Complexity

Our ability to navigate increasing complexity while staying grounded in wholeness

Our capacity for complexity refers to the ways that we grow and mature over the course of our lives and how as we grow, we can widen and deepen to include more of the world, including its complexity or multiplicity. One of the ways we like to think about this is widening circles of identity, care and responsibility. Our sense of being able to take responsibility and act in the world widens and deepens, and our care grows and deepens as well.

Complexity might suggest something abstract or complicated. However, what we are referring to is the ability to be less polarized, to recognize and include diversity and multiplicity while also seeing a greater whole, and to hold paradox and nuance.

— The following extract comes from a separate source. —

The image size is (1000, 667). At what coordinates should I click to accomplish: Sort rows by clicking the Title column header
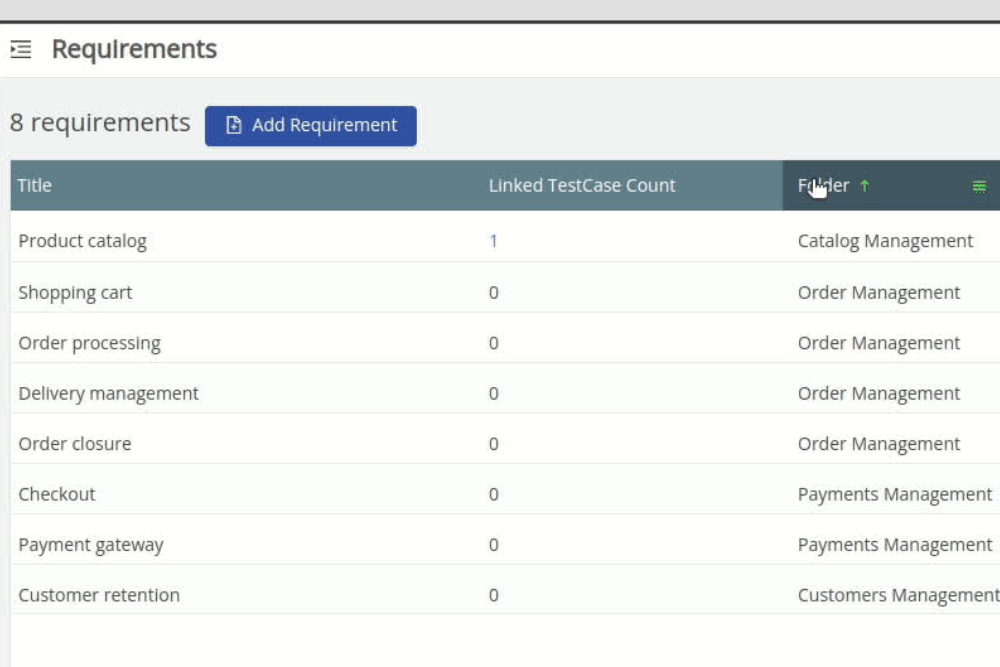pos(31,185)
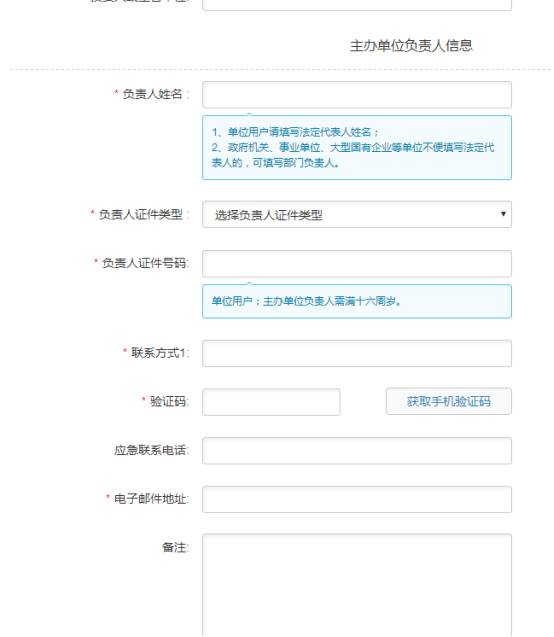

Our complexity capacity can help us to see more of the intricacies of a situation. It can help us find the simplicity in something that feels overwhelming. It might mean being able to see subtle dynamics in a situation that seems chaotic or random. And it supports not losing sight of the whole, our interdependence, and finding creative and generative ways of responding to challenges. 

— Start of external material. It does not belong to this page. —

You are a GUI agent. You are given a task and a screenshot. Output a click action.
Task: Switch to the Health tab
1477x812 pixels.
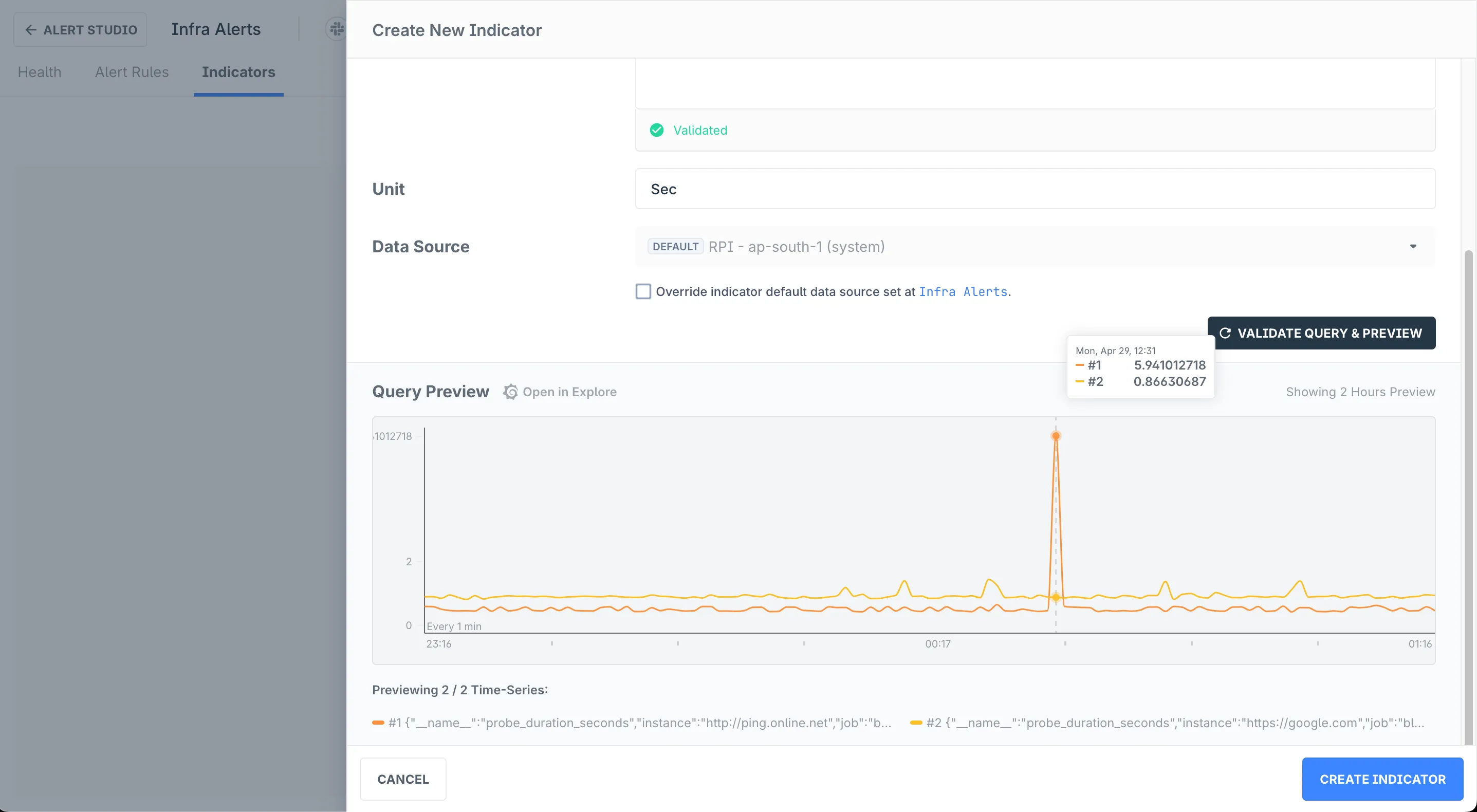point(40,72)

To offer an example of growing and maturing complexity capacity: When we are young, we first find ourselves in a concrete world of the self - a self-centric or ego-centric view. We then grow to understand ourselves and each other as social beings with different needs and experiences. Then we differentiate from those relationships and communities and recognize that we have a mind with its own thoughts and feelings and ability to understand and act in the world. Then, we discover context and perspective - an awareness that there's many different contexts at play in any situation, and that we have multiple inner perspectives. One of the ways that we develop this is by traveling to different contexts and grappling with the disorienting reality of living in different cultures with different ways of perceiving the world, for example. Here we recognize that there are inner and outer contexts that shape who we are and how we perceive the world. We then discover the constructed nature of language and thought and one’s very sense of self. This opens yet another depth of complexity that we can include and respond to. 

One of the misunderstandings about complexity capacity is the assumption that to have more of it is better. It's just not true. The goal is really to be as whole and as capable and as ethical as we can exactly where we are, and to truly recognize the inherent value and worth of all the ways of being and making meaning. And at the same time to appreciate and value what becomes available and gets liberated in the deepening capacities to engage with more complexity, more of life, including finding the simplicity on the other side of complexity.

These territories of understanding are all present within us, some as realized potential and some as latent. As we cultivate them and learn to engage with what is needed in the moment, we develop the capacity to help our world depolarize, defragment, and see itself more clearly. We find novel solutions to challenging problems. We find clarity. We cultivate capacities for adaptability and to move with life with more ease and freedom. We cultivate a wider embrace and compassion for all.